Top of Records shown

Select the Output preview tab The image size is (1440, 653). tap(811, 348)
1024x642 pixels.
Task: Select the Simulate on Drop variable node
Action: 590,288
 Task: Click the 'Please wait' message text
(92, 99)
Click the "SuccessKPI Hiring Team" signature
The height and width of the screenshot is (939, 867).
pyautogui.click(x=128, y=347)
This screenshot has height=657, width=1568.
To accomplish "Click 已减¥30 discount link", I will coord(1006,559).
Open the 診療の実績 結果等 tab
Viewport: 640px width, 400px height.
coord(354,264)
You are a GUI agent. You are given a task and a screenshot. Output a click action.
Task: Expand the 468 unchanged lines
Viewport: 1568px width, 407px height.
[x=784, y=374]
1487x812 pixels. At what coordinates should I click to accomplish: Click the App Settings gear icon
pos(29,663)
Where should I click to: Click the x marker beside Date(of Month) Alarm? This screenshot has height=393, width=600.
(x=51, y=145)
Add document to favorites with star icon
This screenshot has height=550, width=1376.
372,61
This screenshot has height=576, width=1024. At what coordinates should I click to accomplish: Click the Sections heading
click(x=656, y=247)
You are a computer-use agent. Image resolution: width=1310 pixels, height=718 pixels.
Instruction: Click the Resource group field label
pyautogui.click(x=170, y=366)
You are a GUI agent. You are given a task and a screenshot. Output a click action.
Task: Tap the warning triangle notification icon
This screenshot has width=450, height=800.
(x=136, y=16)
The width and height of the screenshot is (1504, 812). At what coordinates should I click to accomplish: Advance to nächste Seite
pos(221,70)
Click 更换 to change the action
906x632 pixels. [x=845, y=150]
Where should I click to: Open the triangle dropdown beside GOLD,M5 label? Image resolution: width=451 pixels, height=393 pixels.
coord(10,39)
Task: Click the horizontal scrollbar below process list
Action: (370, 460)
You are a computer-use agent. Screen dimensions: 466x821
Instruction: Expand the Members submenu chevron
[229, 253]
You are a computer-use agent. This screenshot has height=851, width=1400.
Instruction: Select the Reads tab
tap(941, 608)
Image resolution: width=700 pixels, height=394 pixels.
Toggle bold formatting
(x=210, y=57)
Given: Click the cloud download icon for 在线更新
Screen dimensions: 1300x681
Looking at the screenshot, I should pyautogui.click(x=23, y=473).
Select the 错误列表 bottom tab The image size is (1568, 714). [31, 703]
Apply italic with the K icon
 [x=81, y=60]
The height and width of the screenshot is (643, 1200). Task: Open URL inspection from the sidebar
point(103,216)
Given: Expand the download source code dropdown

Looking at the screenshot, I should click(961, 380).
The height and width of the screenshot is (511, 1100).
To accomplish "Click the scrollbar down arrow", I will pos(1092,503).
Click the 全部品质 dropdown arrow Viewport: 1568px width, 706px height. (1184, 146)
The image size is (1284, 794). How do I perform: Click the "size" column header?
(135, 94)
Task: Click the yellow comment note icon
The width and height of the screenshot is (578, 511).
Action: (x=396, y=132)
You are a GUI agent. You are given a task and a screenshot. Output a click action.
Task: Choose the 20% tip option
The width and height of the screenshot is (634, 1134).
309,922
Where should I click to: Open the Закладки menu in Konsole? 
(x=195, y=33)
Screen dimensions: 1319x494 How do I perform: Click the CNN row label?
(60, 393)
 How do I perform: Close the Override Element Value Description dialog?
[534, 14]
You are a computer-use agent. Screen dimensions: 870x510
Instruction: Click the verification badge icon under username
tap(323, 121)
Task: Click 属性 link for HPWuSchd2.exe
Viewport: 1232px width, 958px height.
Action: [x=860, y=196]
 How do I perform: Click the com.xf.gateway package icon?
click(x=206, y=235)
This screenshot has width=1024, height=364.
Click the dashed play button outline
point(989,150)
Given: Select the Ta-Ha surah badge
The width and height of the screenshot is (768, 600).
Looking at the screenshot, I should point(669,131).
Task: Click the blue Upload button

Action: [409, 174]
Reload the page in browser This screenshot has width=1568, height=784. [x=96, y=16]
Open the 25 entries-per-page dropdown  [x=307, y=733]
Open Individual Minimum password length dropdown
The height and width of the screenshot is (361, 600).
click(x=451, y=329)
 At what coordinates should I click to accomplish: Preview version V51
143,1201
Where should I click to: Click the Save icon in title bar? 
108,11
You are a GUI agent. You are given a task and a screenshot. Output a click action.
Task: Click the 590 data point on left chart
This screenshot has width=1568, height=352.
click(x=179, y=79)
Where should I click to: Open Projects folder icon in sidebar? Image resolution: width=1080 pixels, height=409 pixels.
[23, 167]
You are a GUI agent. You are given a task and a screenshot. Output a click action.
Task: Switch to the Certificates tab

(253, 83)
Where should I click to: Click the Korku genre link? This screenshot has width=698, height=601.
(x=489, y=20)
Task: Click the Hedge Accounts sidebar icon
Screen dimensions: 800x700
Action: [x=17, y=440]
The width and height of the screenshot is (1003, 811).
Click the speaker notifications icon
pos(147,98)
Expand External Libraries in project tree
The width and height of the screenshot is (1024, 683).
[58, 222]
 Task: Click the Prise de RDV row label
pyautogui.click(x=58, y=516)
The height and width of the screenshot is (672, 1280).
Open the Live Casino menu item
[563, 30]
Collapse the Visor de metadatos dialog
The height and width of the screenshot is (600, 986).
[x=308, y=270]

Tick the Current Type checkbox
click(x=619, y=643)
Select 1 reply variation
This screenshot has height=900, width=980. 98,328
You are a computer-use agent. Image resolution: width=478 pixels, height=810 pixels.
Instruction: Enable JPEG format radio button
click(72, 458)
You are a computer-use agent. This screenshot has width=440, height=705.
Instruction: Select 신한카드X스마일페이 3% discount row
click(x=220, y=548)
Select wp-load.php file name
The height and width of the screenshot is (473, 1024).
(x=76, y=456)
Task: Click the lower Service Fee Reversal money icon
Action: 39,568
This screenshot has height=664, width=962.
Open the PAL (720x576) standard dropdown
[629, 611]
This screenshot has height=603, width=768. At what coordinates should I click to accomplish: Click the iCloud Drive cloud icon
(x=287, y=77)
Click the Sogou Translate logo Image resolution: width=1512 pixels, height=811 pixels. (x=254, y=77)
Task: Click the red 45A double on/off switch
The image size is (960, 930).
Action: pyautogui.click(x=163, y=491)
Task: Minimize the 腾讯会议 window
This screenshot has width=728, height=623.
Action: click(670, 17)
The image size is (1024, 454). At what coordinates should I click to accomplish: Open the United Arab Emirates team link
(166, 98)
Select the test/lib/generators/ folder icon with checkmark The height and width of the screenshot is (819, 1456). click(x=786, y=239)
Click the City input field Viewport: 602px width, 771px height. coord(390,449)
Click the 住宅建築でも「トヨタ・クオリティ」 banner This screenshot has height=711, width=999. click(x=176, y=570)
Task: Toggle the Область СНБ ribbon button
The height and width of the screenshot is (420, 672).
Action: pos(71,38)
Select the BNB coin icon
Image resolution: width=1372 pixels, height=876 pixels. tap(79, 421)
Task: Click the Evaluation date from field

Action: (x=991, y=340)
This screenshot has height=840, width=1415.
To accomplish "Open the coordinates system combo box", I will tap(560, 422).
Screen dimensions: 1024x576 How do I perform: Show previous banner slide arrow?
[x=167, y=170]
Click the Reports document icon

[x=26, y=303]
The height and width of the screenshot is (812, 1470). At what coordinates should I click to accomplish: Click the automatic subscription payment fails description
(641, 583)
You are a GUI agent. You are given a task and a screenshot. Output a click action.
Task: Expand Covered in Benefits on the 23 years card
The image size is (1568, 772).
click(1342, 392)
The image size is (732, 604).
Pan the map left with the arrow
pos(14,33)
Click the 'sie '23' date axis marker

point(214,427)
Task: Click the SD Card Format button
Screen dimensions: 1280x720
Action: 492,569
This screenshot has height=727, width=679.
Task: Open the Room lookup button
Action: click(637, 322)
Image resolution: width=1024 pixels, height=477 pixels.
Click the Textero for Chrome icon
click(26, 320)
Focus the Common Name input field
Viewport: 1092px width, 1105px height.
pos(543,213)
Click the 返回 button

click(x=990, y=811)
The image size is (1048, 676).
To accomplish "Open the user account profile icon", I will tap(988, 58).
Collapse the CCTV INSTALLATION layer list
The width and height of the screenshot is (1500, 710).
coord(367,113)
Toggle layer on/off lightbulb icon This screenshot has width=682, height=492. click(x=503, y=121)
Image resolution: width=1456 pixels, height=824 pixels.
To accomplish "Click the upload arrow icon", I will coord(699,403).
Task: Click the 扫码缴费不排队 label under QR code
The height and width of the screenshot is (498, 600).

Bottom of Records shown

● **Work request**: Your output should be an exact copy of the lines from the top of the listing above to the line with "You are a computer-use agent. Image resolution: width=1310", both ends included.

● **Answer box**:
Select the Output preview tab The image size is (1440, 653). tap(811, 348)
1024x642 pixels.
Task: Select the Simulate on Drop variable node
Action: 590,288
 Task: Click the 'Please wait' message text
(92, 99)
Click the "SuccessKPI Hiring Team" signature
The height and width of the screenshot is (939, 867).
pyautogui.click(x=128, y=347)
This screenshot has height=657, width=1568.
To accomplish "Click 已减¥30 discount link", I will coord(1006,559).
Open the 診療の実績 結果等 tab
Viewport: 640px width, 400px height.
coord(354,264)
You are a GUI agent. You are given a task and a screenshot. Output a click action.
Task: Expand the 468 unchanged lines
Viewport: 1568px width, 407px height.
[x=784, y=374]
1487x812 pixels. At what coordinates should I click to accomplish: Click the App Settings gear icon
pos(29,663)
Where should I click to: Click the x marker beside Date(of Month) Alarm? This screenshot has height=393, width=600.
(x=51, y=145)
Add document to favorites with star icon
This screenshot has height=550, width=1376.
372,61
This screenshot has height=576, width=1024. At what coordinates should I click to accomplish: Click the Sections heading
click(x=656, y=247)
You are a computer-use agent. Image resolution: width=1310 pixels, height=718 pixels.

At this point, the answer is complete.